Just to top it off, a friend of mine challenged me and another friend to write two posts in two weeks.  The one who fails to has to buy the beer.  That's pretty motivating.  If you blog and have friends who blog, you should try it out.  Unfortunately I think I've already missed the two week deadline, but I can still beat the other guy and get free beer.  Helping out your fellow developer and getting free beer at the same time, you can't beat that.

So began my search for a blog topic.  Turns out it found me.  A couple of months back I was working for Magenic in Minnesota.  Check out the link, I was excited because I got to help a friend debug some of the Silverlight on the front page.  Anyway, Rocky Lhotka, creator of CSLA and Microsoft Software Legend for those who don't know, posted a question on the internal forum server which got me thinking.  I don't remember if I put my $.02 in or not, but out of curiosity I asked the same question on the forum server at my new job.  The results surprised me a bit, but they probably shouldn't have. 

The question was "Should var be used for variable declarations outside of using LINQ?"  This is a surprisingly polarizing question, and it's showed up a few other places recently.  One of the managers at Resharper, Ilya Rezhenkov, had this to say:

"Some cases where it seems just fine to suggest var are:

  1. New object creation expression: var dictionary = new Dictionary<int, string>();
  2. Cast expression: var element = (IElement)obj;
  3. Safe Cast expression: var element = obj as IElement;
  4. Generic method call with explicit type arguments, when return type is generic: var manager = serviceProvider.GetService<IManager>()
  5. Generic static method call or property with explicit type arguments, when return type is generic: var manager = Singleton<Manager>.Instance;"

I have to admit, ReSharper was a big influence in overcoming my aversion to the "var" keyword.  It's no secret that I'm a fan of ReSharper and think that it helps standardize and improve code.  It doesn't hurt that each subsequent version of Visual Studio implements a lot of the functionality that ReSharper already provided, forcing them to work hard to stay ahead of the curve to justify purchasing it. 

The main argument against the var keyword is that it reduces code readability.  Looking at the five listed scenarios above, I don't see how it reduces readability.  Take example one.  Is it really necessary to say "Dictionary<int, string>" twice?  I don't think so.  The same is true for 2-5.  Each example already states the type quite clearly, and var allows you to say it once. 

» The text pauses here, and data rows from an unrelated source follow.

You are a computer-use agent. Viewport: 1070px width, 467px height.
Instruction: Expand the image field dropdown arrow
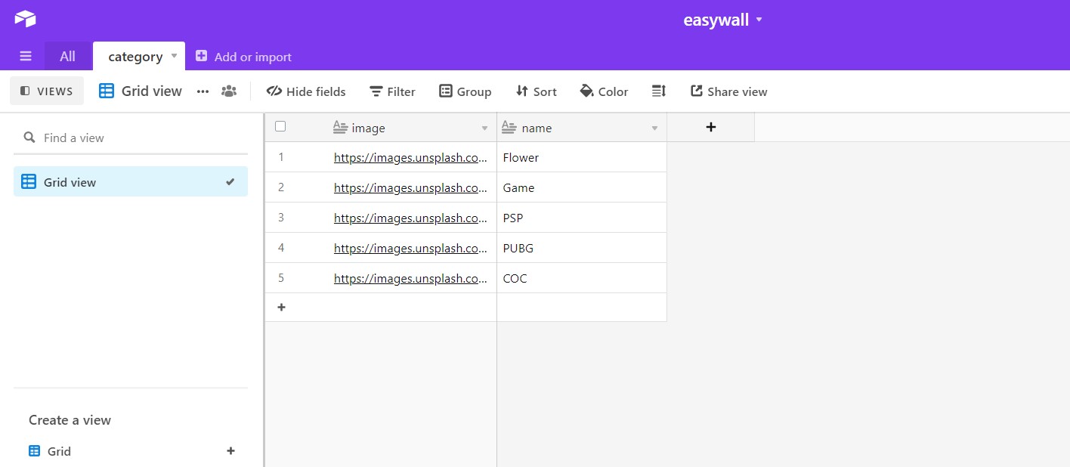tap(485, 128)
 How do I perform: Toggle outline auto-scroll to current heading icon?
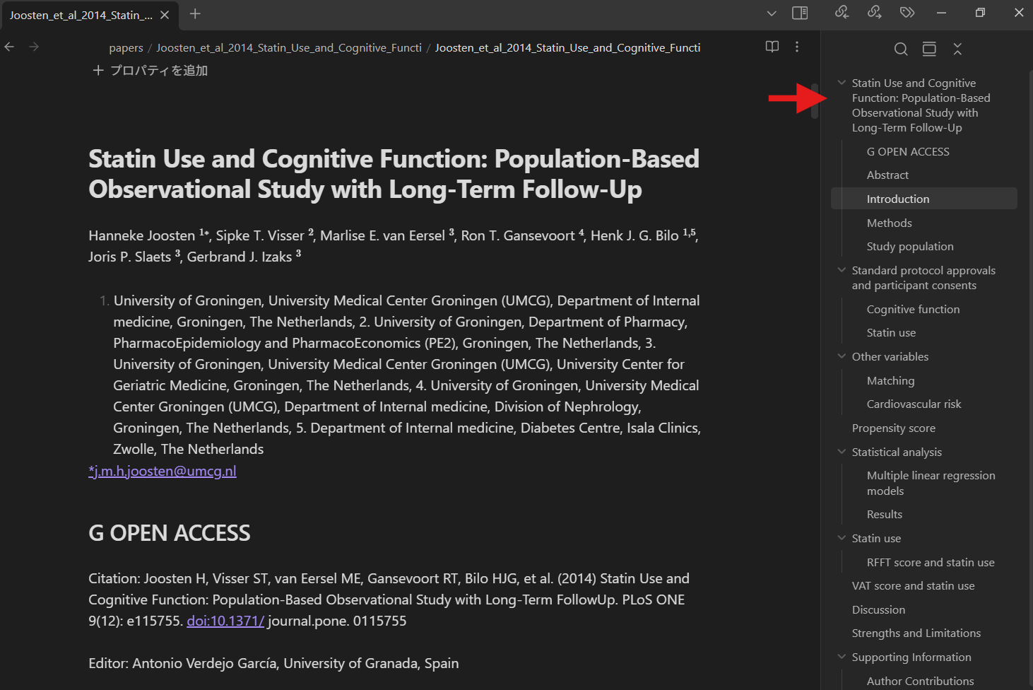coord(929,49)
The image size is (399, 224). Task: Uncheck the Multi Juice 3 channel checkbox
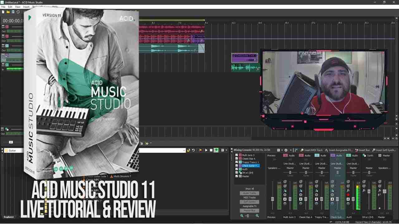click(x=237, y=155)
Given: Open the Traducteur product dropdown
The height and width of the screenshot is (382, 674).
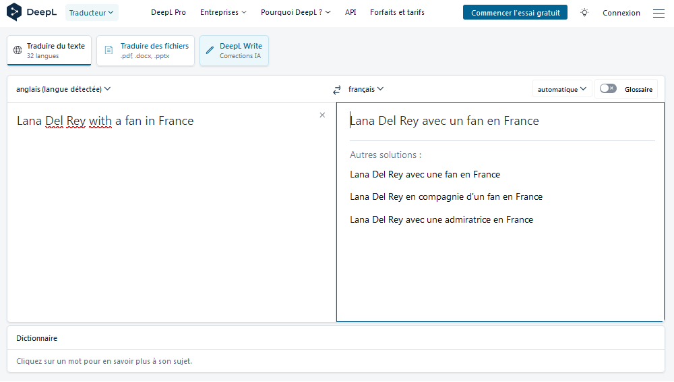Looking at the screenshot, I should click(91, 13).
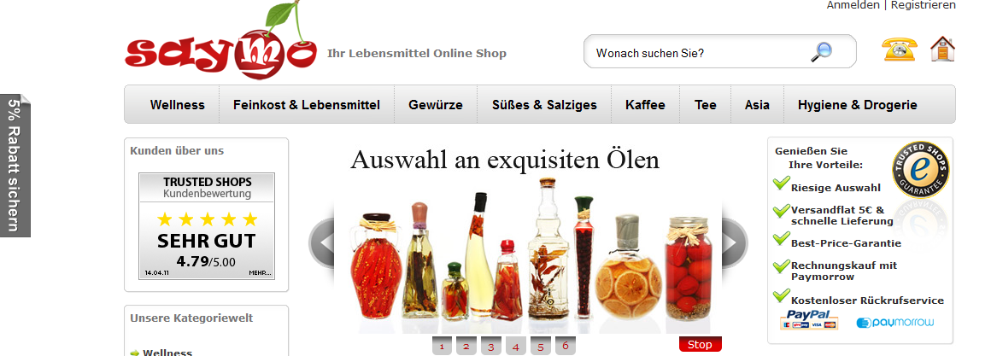Image resolution: width=997 pixels, height=356 pixels.
Task: Click the Paymorrow logo
Action: click(x=895, y=323)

However, take this example.

var rdr = DataWrapperClass.ExecuteReader();

It's not immediately clear what type of variable rdr is.  I still think var is a good choice here, and I have backing reasons for it.  This is taken from an actual scenario I ran into in my current job.  In this case we had a wrapper class around all of our data access code, and it provided some useful functionality.  We use CSLA in our shop, and this method returned an instance of CSLA's SafeDataReader, which is itself a wrapper around the IDataReader interface.  However in the current project it fell a little short.  We're upgrading a rather dated codebase that was originally written in C++.  Much of the code dates back years.  Having started out in C++ myself, I remember when C++ didn't have a native boolean type.  What you used was integers.  0 was false, non-zero was true.  The database we were working with followed this same convention.  Many boolean values were stored as integers.  To help out with this, I extended SafeDataReader to allow reading an integer column as a boolean.  Next, I changed the return type of ExecuteReader to return my new class. All references to ExecuteReader explicitly declared the return value to be SafeDataReader.  There's a number of ways this can go.  The particular method I overrode happened to be virtual, so it turns out the code would work as is, but seeing this in the code

SafeDataReader rdr = DataWrapperClass.ExecuteReader();

can be even more confusing that var, because while you think you're working with SafeDataReader, you're not.  But what if the method I had overridden hadn't been virtual?  The code would still compile, but when you tried to read an integer column as a boolean, the code would blow up.  Why?  Because even though the actual instantiated type is my custom derived class, you are still accessing it with the SafeDataReader interface so it would call GetBoolean from SafeDataReader, which doesn't expect integers.  That becomes a runtime error, my friend, not a compile time error.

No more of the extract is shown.